About this task: Going through the data below, find how many lines include the word "thumbnail", and reply with that number alone.

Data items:
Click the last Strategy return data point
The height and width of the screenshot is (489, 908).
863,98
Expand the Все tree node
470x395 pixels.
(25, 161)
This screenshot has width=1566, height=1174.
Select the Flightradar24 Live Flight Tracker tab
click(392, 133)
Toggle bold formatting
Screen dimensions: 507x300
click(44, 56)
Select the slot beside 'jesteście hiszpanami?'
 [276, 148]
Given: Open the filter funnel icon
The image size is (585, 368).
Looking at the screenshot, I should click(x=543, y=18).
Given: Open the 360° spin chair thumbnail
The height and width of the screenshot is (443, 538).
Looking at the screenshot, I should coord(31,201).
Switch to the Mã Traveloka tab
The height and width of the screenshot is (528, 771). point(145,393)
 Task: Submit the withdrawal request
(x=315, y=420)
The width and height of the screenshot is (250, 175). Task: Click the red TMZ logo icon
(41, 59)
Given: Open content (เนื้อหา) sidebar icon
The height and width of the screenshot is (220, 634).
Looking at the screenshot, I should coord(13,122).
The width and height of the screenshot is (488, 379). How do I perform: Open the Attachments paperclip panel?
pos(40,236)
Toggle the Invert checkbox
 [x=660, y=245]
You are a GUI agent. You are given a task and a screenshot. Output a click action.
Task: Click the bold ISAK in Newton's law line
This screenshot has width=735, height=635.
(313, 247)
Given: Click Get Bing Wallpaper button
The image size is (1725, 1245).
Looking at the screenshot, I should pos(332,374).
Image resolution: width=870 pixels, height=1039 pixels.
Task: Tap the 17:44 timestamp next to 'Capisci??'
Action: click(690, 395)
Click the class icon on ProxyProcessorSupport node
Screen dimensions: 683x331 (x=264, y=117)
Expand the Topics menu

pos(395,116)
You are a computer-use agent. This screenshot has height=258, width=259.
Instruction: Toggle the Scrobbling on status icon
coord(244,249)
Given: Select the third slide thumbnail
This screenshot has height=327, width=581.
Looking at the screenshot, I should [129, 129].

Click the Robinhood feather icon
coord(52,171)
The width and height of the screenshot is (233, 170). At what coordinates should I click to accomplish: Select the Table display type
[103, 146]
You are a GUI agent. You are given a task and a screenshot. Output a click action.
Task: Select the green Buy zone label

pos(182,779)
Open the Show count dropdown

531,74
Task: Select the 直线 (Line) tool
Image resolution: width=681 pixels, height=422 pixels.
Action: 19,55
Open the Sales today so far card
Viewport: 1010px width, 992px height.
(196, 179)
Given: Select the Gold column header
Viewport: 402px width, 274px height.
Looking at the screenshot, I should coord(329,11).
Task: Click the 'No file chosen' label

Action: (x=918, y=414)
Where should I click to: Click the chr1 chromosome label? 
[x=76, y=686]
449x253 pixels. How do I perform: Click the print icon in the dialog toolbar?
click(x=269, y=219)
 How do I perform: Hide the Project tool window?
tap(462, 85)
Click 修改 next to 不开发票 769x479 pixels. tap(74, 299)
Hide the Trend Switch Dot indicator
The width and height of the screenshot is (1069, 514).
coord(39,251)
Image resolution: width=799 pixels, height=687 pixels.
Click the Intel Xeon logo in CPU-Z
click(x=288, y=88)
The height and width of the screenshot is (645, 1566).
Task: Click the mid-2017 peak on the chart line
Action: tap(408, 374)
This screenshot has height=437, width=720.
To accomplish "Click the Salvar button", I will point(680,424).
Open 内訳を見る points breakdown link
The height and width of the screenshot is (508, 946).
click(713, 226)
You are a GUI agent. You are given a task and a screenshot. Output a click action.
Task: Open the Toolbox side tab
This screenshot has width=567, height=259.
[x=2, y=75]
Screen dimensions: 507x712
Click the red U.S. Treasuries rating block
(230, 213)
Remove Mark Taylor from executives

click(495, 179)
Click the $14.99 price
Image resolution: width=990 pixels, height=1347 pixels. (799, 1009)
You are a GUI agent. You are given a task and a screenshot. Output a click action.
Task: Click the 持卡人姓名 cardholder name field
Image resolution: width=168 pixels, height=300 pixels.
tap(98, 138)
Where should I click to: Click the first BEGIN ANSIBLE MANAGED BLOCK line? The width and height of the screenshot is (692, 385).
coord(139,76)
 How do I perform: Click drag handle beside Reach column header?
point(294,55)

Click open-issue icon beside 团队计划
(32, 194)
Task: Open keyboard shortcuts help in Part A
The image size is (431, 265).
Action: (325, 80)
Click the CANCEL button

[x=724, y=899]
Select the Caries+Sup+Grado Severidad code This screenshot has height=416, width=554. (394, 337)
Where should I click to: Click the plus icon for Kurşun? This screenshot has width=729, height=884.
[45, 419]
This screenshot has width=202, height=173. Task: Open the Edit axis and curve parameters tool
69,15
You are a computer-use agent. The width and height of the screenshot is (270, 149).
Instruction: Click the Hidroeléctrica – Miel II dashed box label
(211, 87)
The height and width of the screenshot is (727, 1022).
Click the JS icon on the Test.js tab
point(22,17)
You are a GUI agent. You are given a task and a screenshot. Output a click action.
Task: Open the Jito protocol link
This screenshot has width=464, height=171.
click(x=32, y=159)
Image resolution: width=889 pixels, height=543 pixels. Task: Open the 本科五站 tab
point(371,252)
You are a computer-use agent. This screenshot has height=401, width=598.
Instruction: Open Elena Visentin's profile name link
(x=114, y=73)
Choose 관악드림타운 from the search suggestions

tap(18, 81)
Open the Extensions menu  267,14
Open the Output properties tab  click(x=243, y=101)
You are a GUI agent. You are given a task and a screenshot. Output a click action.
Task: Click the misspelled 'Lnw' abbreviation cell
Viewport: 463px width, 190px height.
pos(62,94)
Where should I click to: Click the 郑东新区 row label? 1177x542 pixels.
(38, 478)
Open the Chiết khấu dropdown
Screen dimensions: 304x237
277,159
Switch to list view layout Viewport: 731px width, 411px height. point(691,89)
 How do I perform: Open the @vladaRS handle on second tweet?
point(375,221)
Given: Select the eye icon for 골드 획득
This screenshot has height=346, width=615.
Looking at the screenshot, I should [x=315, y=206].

Your response: 2